[Opening Task material section]

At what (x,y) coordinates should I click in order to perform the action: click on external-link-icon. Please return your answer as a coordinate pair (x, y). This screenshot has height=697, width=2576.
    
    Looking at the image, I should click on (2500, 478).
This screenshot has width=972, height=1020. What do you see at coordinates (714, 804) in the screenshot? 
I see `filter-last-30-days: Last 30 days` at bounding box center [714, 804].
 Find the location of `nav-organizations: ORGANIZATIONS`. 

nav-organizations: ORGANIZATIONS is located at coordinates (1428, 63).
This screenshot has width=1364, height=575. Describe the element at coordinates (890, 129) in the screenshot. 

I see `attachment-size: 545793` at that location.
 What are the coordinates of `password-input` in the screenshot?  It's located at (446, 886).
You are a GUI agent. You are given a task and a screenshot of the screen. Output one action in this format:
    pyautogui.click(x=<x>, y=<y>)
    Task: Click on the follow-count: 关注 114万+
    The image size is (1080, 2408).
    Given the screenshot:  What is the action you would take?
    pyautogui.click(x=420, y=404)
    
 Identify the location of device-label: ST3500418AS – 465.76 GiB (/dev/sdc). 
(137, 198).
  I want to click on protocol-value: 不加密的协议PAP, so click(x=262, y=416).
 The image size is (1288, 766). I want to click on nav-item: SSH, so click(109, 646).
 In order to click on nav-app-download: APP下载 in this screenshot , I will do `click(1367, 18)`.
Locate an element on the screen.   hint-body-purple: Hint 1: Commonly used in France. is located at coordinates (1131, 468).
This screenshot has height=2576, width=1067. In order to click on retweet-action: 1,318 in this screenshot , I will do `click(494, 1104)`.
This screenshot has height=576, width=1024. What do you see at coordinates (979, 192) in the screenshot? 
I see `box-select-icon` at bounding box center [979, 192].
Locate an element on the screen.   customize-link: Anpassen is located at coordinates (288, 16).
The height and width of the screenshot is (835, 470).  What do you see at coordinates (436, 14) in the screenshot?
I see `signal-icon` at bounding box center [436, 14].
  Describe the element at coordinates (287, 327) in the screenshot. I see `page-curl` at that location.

[Closing Task material section]

Reproduce the entries above word for word, starting with the line that contains "You are a GUI" and going on through the last line of the entries.

Output of the exercise>
You are a GUI agent. You are given a task and a screenshot of the screen. Output one action in this format:
    pyautogui.click(x=<x>, y=<y>)
    Task: Click on the follow-count: 关注 114万+
    The image size is (1080, 2408).
    Given the screenshot:  What is the action you would take?
    pyautogui.click(x=420, y=404)
    
 Identify the location of device-label: ST3500418AS – 465.76 GiB (/dev/sdc). 
(137, 198).
  I want to click on protocol-value: 不加密的协议PAP, so click(x=262, y=416).
 The image size is (1288, 766). I want to click on nav-item: SSH, so click(109, 646).
 In order to click on nav-app-download: APP下载 in this screenshot , I will do `click(1367, 18)`.
Locate an element on the screen.   hint-body-purple: Hint 1: Commonly used in France. is located at coordinates (1131, 468).
This screenshot has height=2576, width=1067. In order to click on retweet-action: 1,318 in this screenshot , I will do `click(494, 1104)`.
This screenshot has height=576, width=1024. What do you see at coordinates (979, 192) in the screenshot? 
I see `box-select-icon` at bounding box center [979, 192].
Locate an element on the screen.   customize-link: Anpassen is located at coordinates (288, 16).
The height and width of the screenshot is (835, 470).  What do you see at coordinates (436, 14) in the screenshot?
I see `signal-icon` at bounding box center [436, 14].
  Describe the element at coordinates (287, 327) in the screenshot. I see `page-curl` at that location.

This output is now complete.